Table-level (row-at-a-time) insertion would touch each page an average of 2.8 times. Unless the buffer pool is large, row-at-a-time insertion reads, updates, and writes each page 2.8 times. That's 5.6 I/O operations per page, or 44.8 I/O operations per extent. Index-level (index-at-a-time) insertion would read, update, and write each page (and extent, again presuming a nice contiguous layout) exactly once. In the best case, about 45 page I/O operations are replaced by 2 extent I/O operations for each extent. Of course, the cost of doing the insert in this way also includes the cost of sorting the inputs for each index. But the cost savings of the index-level insertion strategy can easily offset the cost of sorting.

Note

Earlier versions of SQL Server recommend that you drop all your indexes if you are going to import a lot of rows into a table using a bulkcopy interface because they offer no index-level strategy for maintaining all the indexes.

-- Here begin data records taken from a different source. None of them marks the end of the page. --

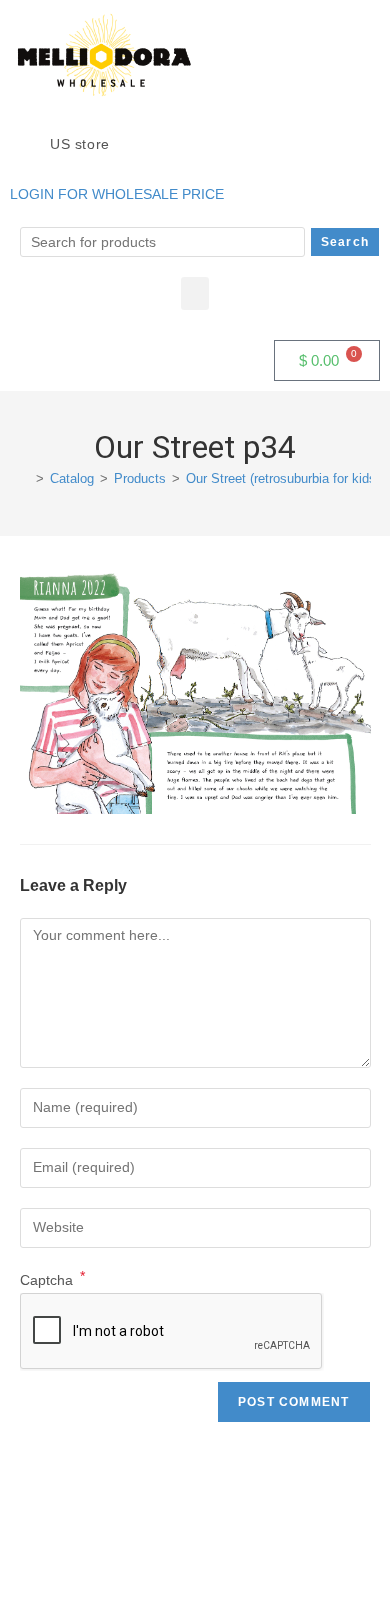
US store (82, 144)
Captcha (52, 1280)
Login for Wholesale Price (117, 194)
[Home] (25, 478)
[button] (195, 293)
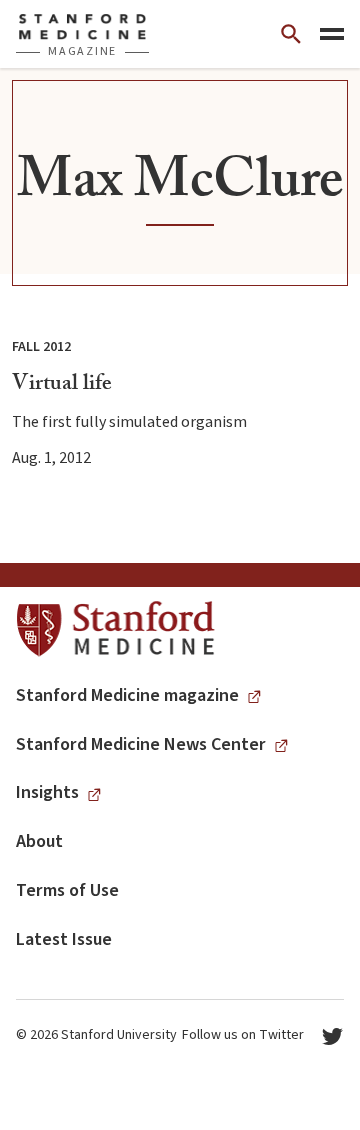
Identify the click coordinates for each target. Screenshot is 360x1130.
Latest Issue (64, 939)
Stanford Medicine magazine (127, 695)
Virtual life (62, 385)
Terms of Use (67, 890)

You can determine whether your updates were done at the table level or the index level by inspecting the query execution plan. If SQL Server performs the update at the index level, you'll see a plan produced that contains an update operator for each of the affected indexes. If SQL Server performs the update at the table level, you'll see only a single update operator in the plan.

Logging

Standard INSERT, UPDATE, and DELETE statements are always logged to ensure atomicity, and you can't disable logging of these operations. The modification must be known to be safely on disk in the transaction log (write-ahead logging) before the commit of the statement or transaction can be acknowledged to the calling application. Page allocations and deallocations, including those done by TRUNCATE TABLE, are also logged. As we saw in Chapter 5, certain operations can be minimally logged when your database is in the BULK_LOGGED recovery mode, but even then, information about allocations and deallocations is written to the log, along with the fact that a minimally logged operation has been executed.

Locking

Any data modification must always be protected with some form of exclusive lock. For the most part, SQL Server makes all the locking decisions internally; a user or programmer doesn't need to request a particular kind of lock. Chapter 8 explains the different types of locks and their compatibility. Inside Microsoft SQL Server 2005: Tuning and Optimization will discuss techniques for overriding SQL Server's default locking behavior. However, because locking is closely tied to data modification, you should always be aware of the following:

Every type of data modification performed in SQL Server requires some form of exclusive lock. For most data modification operations, SQL Server considers row locking as the default, but if many locks are required, SQL Server can lock pages or even the whole table.
Update locks can be used to signal the intention to do an update, and they are important for avoiding deadlock conditions. But ultimately, the update operation requires that an exclusive lock be performed. The update lock serializes access to ensure that an exclusive lock can be acquired, but the update lock isn't sufficient by itself.
Exclusive locks must always be held until the end of a transaction in case the transaction needs to be undone (unlike shared locks, which can be released as soon as the scan moves off the page, assuming that READ COMMITTED isolation is in effect).
If a full table scan must be employed to find qualifying rows for an update or a delete, SQL Server has to inspect every row to determine the row to modify. Other processes that need to find individual rows will be blocked even if they will ultimately modify different rows. Without inspecting the row, SQL Server has no way of knowing whether the row qualifies for the modification. If you're modifying only a subset of rows in the table, as determined by a WHERE clause, be sure that you have indexes available to allow SQL Server to access the needed rows directly so it doesn't have to scan every row in the table.